Cranial irradiation in cancer treatment can increase the risk of brain tumours and is associated with cognitive deficits. Therefore, omitting radiation might help to minimize adverse effects in the treatment of children with acute lymphoblastic leukaemia (ALL). In turn, triple intrathecal therapy has been shown to be successful at protecting the central nervous system (CNS) in these patients.

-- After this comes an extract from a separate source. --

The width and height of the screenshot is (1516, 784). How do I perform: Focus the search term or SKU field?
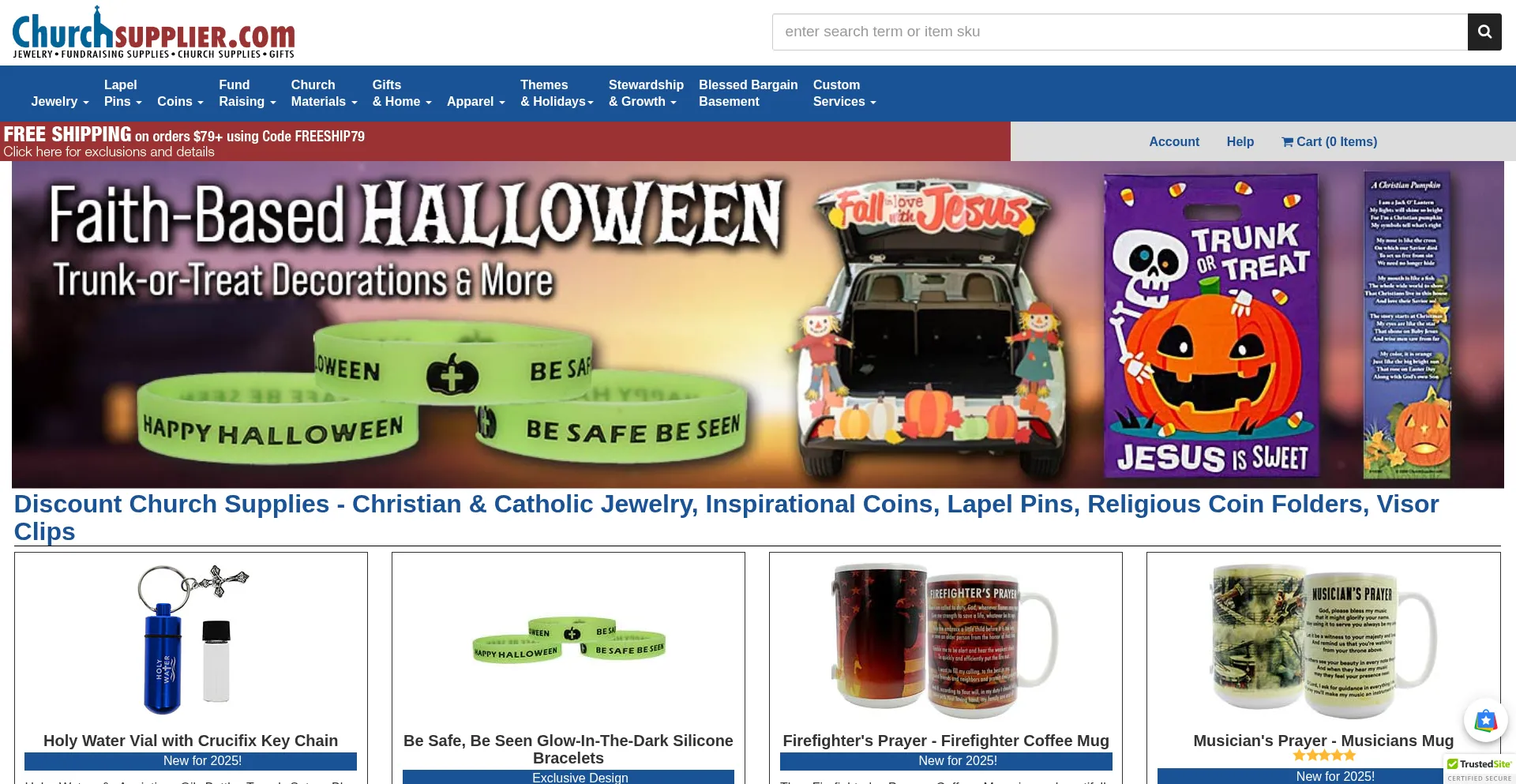1120,32
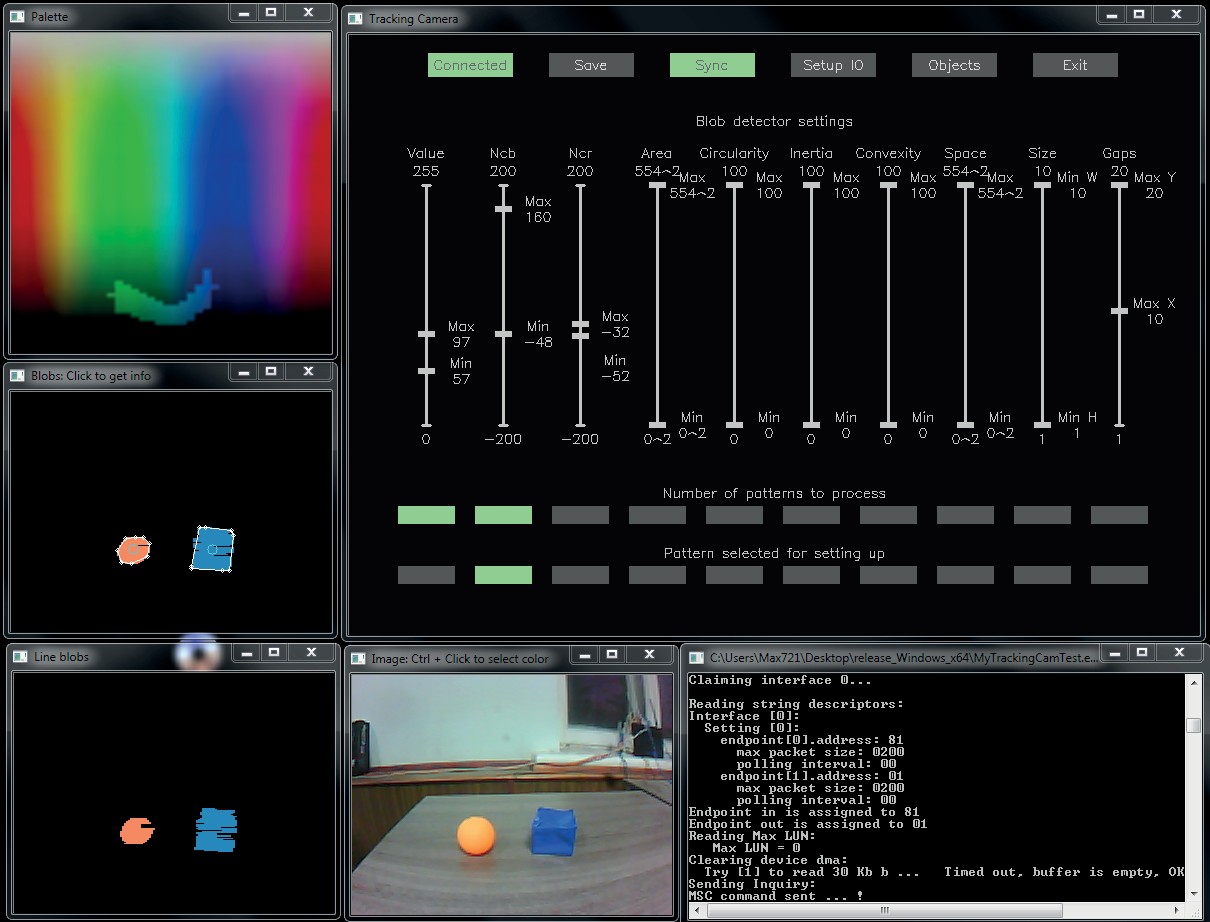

Traumatic lumbar puncture (TLP) may introduce blasts into the cerebrospinal fluid leading to a higher risk of relapse in children with ALL. Liang and coauthors wanted to determine if delaying triple intrathecal therapy until blast cells have disappeared could enable cranial irradiation to be omitted for all risk groups in paediatric ALL. Liang explains, “the first triple intrathecal therapy is delayed until disappearance of blood blasts to avoid traumatic tap with blasts (a complication associated with TLP) and to decrease frequency of CNS-3 status.” The researchers present the long-term treatment outcomes of this approach, and showed that abolishing the occurrence of TLP with blasts using multidrug induction therapy can eliminate blast cells from peripheral blood. In addition, by using a modified CNS-directed therapy with no cranial irradiation, adverse effects were reduced. Impressively, radiation could be omitted from all risk groups (including very high risk) in the context of delivering effective systemic intrathecal therapy.

In conclusion, delaying triple intrathecal therapy until after the clearance of circulating blast cells can decrease CNS relapse in children with newly diagnosed ALL. In the future, Liang's team “hope that other investigators in the world may try this method and may improve it further.”